* _SET EXERCISE_:
In the May stargazing guide, rewrite the passage from "Get outside with" to "the constellation Aquarius.", replacing "telescope" with "spotting scope".

* _EXTRACT TO READ_:
..........

Get outside with your telescope on clear May evenings to see celestial treats in the sky! With weather warming up and skies clearing up, there's no shortage of celestial delicacies to view. Here are a few of Orion's top suggestions for May observing:

  • Eta Aquarid Meteor Shower - Get outside on the night of May 5th, or well before dawn on May 6th to catch the peak of the Eta Aquarids meteor shower. You don't need a telescope to enjoy this meteor shower, which should deliver about one meteor per minute (60 per hour). Look for meteors appearing to radiate out of the water jug portion of the constellation Aquarius.
  • Four Big Planetary Nebulas - Use a 6" or larger telescope and an O-III or UltraBlock filter to catch four relatively large planetary nebulas in May skies. See the "Ghost of Jupiter," NGC 3242 in Hydra; M97, "the Owl Nebula" in the Big Dipper; NGC 4361 in Corvus, and the famous "Ring Nebula", M57 in Lyra just a few degrees from bright star Vega.
  • Four Glittering Globulars - Four picture-perfect examples of globular star clusters will be visible in May skies. Check out M3 in the constellation Bo÷tes. M13, the "Great Cluster in Hercules" will be visible near the zenith. M5 can be found in Serpens, and M92 in the northern section of Hercules. Big telescopes will provide the best views, but even 50mm binoculars will show you these dense balls of stars from a dark sky site.

..........

* _MATERIAL PROVIDED_:
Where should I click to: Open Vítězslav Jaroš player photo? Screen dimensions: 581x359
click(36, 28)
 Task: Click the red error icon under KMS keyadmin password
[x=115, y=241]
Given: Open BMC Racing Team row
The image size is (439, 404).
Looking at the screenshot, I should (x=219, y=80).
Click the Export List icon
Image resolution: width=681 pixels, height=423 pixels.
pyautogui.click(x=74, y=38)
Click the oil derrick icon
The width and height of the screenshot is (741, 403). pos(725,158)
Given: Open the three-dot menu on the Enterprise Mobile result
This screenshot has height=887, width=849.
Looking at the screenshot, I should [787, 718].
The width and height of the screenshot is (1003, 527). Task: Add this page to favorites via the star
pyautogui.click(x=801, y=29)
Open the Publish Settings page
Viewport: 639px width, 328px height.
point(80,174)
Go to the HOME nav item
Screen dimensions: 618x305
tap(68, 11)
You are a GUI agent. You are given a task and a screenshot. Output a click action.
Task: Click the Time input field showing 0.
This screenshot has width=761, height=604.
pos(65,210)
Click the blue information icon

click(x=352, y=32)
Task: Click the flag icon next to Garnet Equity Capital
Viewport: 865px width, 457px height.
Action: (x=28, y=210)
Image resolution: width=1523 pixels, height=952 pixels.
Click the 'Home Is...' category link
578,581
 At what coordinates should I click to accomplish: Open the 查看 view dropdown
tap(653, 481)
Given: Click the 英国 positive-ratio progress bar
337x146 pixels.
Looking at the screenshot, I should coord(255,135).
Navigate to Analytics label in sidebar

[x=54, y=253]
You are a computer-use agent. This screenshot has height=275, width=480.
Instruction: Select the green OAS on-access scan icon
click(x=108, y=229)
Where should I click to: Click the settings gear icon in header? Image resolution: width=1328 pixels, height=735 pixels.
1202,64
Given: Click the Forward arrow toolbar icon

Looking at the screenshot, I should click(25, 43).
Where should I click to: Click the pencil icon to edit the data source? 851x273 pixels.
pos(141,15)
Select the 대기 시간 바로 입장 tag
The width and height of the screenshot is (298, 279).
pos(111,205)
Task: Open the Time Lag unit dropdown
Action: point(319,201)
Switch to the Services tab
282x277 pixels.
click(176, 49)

..........

* _RESULT OF THIS TASK_:
Get outside with your spotting scope on clear May evenings to see celestial treats in the sky! With weather warming up and skies clearing up, there's no shortage of celestial delicacies to view. Here are a few of Orion's top suggestions for May observing:

  • Eta Aquarid Meteor Shower - Get outside on the night of May 5th, or well before dawn on May 6th to catch the peak of the Eta Aquarids meteor shower. You don't need a spotting scope to enjoy this meteor shower, which should deliver about one meteor per minute (60 per hour). Look for meteors appearing to radiate out of the water jug portion of the constellation Aquarius.